- **Exercise directions**:
Somewhere below are a line with "Image resolution: width=1288" and a later line with "Given: Toggle Do Not Disturb moon icon". Output exactly those lines and all lines between them.

- **Working data**:
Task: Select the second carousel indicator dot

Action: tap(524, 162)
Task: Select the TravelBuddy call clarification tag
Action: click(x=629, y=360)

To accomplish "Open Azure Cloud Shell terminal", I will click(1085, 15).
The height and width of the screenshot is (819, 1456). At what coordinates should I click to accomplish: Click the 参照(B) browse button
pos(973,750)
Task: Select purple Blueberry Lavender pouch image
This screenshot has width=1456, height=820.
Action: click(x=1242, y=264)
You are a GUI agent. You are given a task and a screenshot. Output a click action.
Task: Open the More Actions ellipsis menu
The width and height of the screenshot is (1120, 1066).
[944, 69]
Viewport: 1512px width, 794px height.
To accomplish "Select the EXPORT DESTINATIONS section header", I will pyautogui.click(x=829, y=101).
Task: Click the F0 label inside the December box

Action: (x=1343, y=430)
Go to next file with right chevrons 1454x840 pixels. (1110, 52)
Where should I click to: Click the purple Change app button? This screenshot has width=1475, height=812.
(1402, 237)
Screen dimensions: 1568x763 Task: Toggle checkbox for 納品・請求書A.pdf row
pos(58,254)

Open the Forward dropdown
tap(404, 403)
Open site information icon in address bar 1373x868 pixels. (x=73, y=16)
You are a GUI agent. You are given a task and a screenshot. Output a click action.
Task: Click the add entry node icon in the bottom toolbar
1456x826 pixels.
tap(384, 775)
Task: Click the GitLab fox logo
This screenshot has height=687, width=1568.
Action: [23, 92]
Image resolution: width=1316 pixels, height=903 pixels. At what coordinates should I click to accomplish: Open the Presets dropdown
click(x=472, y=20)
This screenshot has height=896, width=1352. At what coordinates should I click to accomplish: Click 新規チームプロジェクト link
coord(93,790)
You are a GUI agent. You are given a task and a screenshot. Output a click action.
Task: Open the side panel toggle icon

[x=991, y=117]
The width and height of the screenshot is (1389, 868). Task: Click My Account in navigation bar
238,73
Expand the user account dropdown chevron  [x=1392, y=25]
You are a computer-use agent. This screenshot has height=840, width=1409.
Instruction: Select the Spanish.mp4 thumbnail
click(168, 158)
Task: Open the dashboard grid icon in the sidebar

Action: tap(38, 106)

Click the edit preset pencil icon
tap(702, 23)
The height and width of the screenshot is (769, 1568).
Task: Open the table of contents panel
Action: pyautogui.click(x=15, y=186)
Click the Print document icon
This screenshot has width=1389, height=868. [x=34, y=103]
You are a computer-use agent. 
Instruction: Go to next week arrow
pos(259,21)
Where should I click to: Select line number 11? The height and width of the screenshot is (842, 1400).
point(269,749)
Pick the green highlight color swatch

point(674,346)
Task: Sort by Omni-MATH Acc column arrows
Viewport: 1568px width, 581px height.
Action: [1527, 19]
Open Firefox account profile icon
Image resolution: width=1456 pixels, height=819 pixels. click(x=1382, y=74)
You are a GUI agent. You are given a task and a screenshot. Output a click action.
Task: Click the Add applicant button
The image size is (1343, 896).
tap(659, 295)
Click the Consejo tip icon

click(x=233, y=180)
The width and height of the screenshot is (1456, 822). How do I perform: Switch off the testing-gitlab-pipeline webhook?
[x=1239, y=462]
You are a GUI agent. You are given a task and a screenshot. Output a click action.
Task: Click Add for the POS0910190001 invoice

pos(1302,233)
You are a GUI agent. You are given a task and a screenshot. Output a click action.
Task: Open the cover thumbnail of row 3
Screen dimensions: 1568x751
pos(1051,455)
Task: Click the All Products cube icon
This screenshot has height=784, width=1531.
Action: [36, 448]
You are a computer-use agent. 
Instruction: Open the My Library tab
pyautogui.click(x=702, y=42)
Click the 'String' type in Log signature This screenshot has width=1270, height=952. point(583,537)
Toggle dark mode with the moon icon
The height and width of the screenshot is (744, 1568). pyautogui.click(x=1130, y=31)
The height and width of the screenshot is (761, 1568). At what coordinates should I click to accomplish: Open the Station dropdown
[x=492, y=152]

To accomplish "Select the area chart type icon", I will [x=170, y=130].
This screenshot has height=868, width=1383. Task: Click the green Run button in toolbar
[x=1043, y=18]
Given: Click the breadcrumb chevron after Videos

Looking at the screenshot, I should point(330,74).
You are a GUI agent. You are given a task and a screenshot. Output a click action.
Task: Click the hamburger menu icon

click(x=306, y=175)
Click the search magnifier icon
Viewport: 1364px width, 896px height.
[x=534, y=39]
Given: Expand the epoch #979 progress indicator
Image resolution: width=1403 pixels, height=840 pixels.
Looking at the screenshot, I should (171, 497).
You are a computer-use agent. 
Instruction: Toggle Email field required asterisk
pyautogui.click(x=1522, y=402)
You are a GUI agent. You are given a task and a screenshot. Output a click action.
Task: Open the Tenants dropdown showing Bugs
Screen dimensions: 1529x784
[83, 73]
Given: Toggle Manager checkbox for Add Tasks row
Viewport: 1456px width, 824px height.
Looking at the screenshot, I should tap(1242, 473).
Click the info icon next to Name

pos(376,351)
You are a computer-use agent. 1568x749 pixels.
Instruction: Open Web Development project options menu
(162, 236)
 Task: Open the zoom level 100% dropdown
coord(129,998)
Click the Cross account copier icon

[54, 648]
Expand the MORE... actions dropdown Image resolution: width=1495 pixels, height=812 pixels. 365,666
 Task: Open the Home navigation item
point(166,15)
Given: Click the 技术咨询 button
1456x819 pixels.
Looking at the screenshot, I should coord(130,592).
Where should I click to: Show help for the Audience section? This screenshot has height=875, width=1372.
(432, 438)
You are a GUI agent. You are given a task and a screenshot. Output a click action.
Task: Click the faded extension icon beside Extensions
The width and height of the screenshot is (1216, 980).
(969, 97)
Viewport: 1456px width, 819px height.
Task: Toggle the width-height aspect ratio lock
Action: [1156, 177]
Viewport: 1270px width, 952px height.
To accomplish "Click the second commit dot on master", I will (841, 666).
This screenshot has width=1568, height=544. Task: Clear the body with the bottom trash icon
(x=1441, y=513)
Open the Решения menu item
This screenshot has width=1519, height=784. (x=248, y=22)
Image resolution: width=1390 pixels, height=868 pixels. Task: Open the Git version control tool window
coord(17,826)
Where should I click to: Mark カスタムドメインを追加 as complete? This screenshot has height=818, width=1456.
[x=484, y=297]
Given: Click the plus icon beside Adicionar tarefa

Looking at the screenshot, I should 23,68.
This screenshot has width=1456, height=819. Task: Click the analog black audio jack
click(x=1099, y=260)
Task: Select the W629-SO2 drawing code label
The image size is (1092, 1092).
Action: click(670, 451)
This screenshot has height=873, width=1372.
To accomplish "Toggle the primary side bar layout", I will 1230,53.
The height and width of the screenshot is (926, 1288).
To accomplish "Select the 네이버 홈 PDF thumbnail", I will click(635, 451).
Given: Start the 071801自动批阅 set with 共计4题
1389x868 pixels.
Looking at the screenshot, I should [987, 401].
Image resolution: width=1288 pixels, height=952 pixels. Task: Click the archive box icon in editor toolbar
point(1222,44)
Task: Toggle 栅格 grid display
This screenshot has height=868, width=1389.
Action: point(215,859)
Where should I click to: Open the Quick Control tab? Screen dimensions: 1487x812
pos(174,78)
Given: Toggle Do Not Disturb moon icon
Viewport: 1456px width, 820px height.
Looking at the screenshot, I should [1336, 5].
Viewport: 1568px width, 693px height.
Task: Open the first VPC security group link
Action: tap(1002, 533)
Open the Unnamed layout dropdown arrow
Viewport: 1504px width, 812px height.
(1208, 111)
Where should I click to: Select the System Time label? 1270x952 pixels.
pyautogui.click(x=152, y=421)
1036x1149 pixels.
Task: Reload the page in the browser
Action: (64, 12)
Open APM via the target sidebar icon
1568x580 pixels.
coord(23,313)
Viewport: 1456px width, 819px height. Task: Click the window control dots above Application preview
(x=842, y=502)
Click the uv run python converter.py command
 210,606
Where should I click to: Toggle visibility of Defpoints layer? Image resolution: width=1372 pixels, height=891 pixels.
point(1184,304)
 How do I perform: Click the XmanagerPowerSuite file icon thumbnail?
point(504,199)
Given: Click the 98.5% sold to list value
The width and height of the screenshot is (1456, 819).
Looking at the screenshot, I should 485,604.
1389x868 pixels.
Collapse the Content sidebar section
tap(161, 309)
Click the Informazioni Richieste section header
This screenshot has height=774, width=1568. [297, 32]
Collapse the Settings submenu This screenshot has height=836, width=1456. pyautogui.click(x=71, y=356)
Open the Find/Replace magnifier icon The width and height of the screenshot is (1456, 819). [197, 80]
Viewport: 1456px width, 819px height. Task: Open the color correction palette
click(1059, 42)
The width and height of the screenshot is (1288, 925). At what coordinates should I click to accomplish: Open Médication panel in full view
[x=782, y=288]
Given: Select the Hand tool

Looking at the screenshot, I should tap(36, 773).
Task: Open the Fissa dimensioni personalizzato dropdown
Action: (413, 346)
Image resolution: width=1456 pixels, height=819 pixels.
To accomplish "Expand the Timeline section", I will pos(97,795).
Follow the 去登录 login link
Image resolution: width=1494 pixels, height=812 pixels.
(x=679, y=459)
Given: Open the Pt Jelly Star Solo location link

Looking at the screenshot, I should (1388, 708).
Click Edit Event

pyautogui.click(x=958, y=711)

- **Result**:
Image resolution: width=1288 pixels, height=952 pixels. Task: Click the archive box icon in editor toolbar
point(1222,44)
Task: Toggle 栅格 grid display
This screenshot has height=868, width=1389.
Action: point(215,859)
Where should I click to: Open the Quick Control tab? Screen dimensions: 1487x812
pos(174,78)
Given: Toggle Do Not Disturb moon icon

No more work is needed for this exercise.